Text block:
UNSW researcher awarded $1.8m international life science grant
A UNSW Sydney researcher has received a prestigious international grant to study the origins of movement in bacteria and its application to present-day biology.
A UNSW Sydney researcher has received a prestigious international grant to study the origins of movement in bacteria and its application to present-day biology.
Scientia Senior Lecturer Dr Matthew Baker has been awarded a 2021 Human Frontier Science Program (HFSP) Research Grant – Early Career, to experimentally recreate the emergence of bacterial motility and measure the evolutionary constraints which govern gain of function.
The HFSP is a world-leading funding body dedicated to supporting fundamental biological research and promoting intercontinental collaboration. Its research grants are designed to create new approaches for understanding the complex structures and regulatory networks of living organisms, their evolution and interactions. Research teams must span international borders to encourage innovation.
Dr Baker’s $1.8m team grant will be shared with Dr Nick Matzke from Auckland University, Professor Betül Kaçar from the University of Arizona and Dr Luke McNally from Edinburgh University. It’s one of just seven early career grants to be awarded from 158 applications, after a rigorous year-long global selection process, and the only successful Australian-led project.
“I am really deeply honoured to share HFSP funding with my team and the 2021 cohort to follow one of my life's passions – the origins of complex systems – in particular the first swimming of bacteria,” Dr Baker says.
“Most bacteria swim via a tiny nanomachine a thousandth the size of a grain of sand which rotates five times faster than a Formula 1 engine. We hope to understand how this motor first came to rotate.”

What you need to do:
1. From the article on the UNSW grant, please quote the text from "The HFSP is" up to and including "to encourage innovation.".
2. Answer these questions using the article on the UNSW grant:
(a) How many applications were received for the early career grants?
(b) Which university is Dr Nick Matzke from?
(c) How many times faster than a Formula 1 engine does the bacterial nanomachine rotate?

Data for analysis:
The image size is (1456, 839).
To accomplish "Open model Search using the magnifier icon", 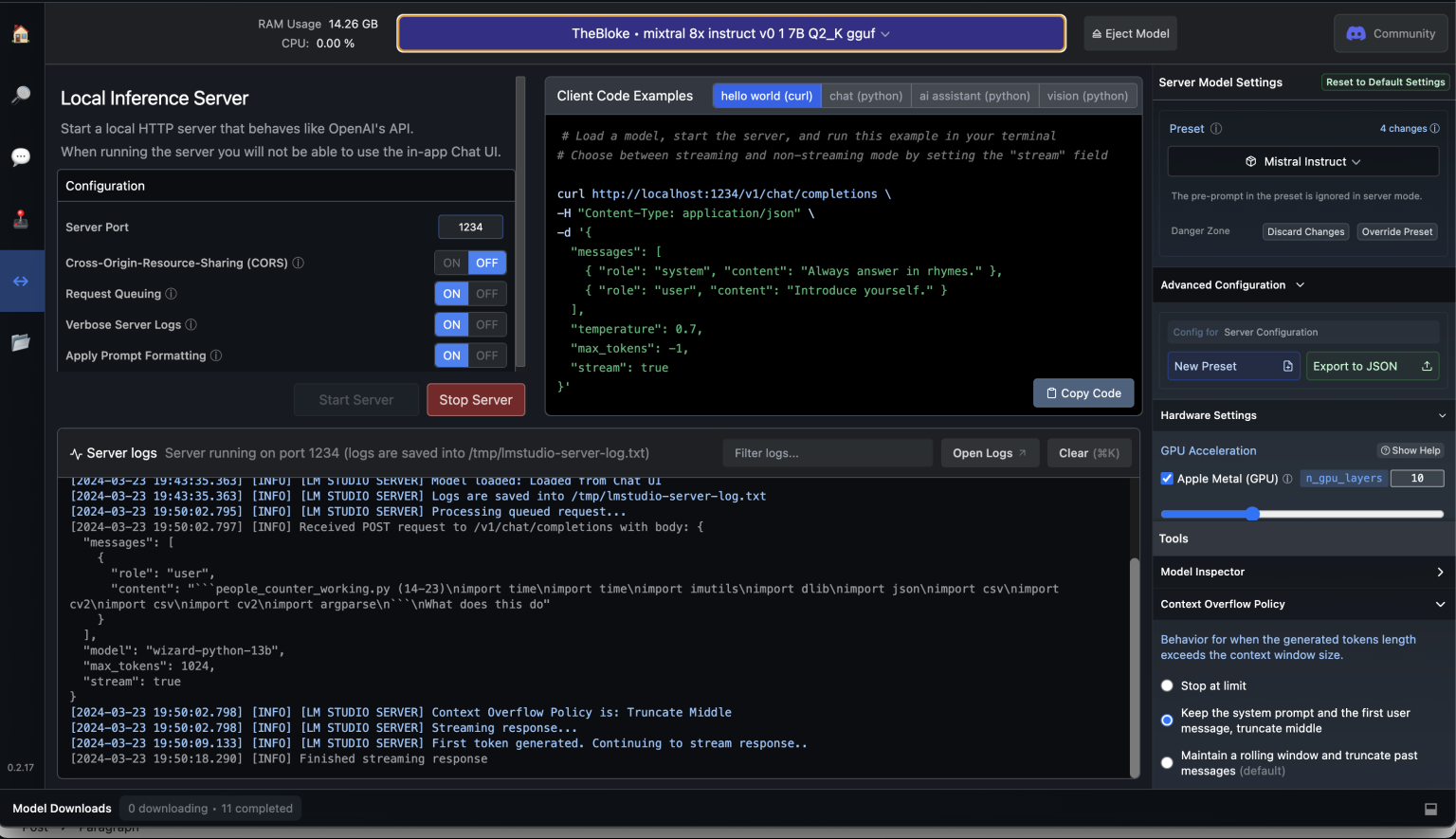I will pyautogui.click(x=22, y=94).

--

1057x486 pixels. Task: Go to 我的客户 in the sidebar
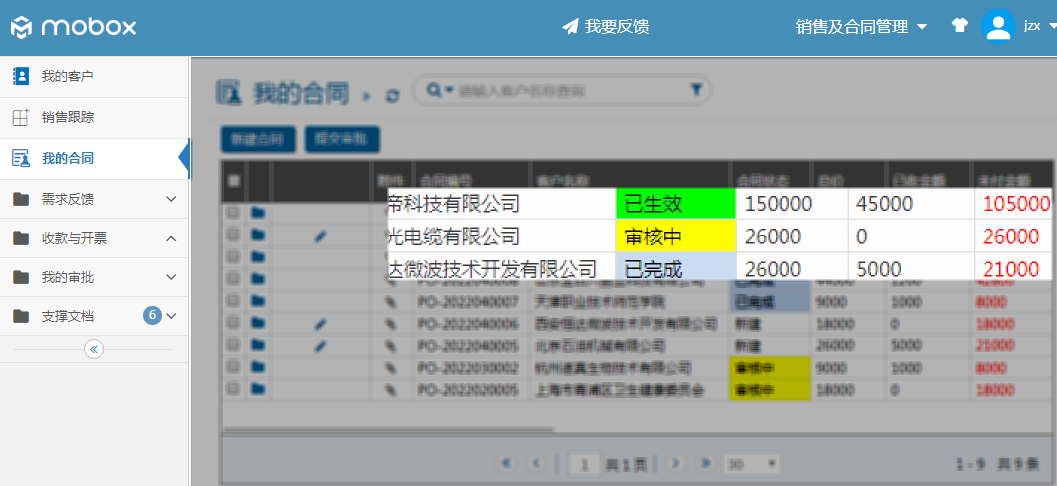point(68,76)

Results for the exercise:
1.
The HFSP is a world-leading funding body dedicated to supporting fundamental biological research and promoting intercontinental collaboration. Its research grants are designed to create new approaches for understanding the complex structures and regulatory networks of living organisms, their evolution and interactions. Research teams must span international borders to encourage innovation.

2.
(a) 158
(b) Auckland University
(c) Five times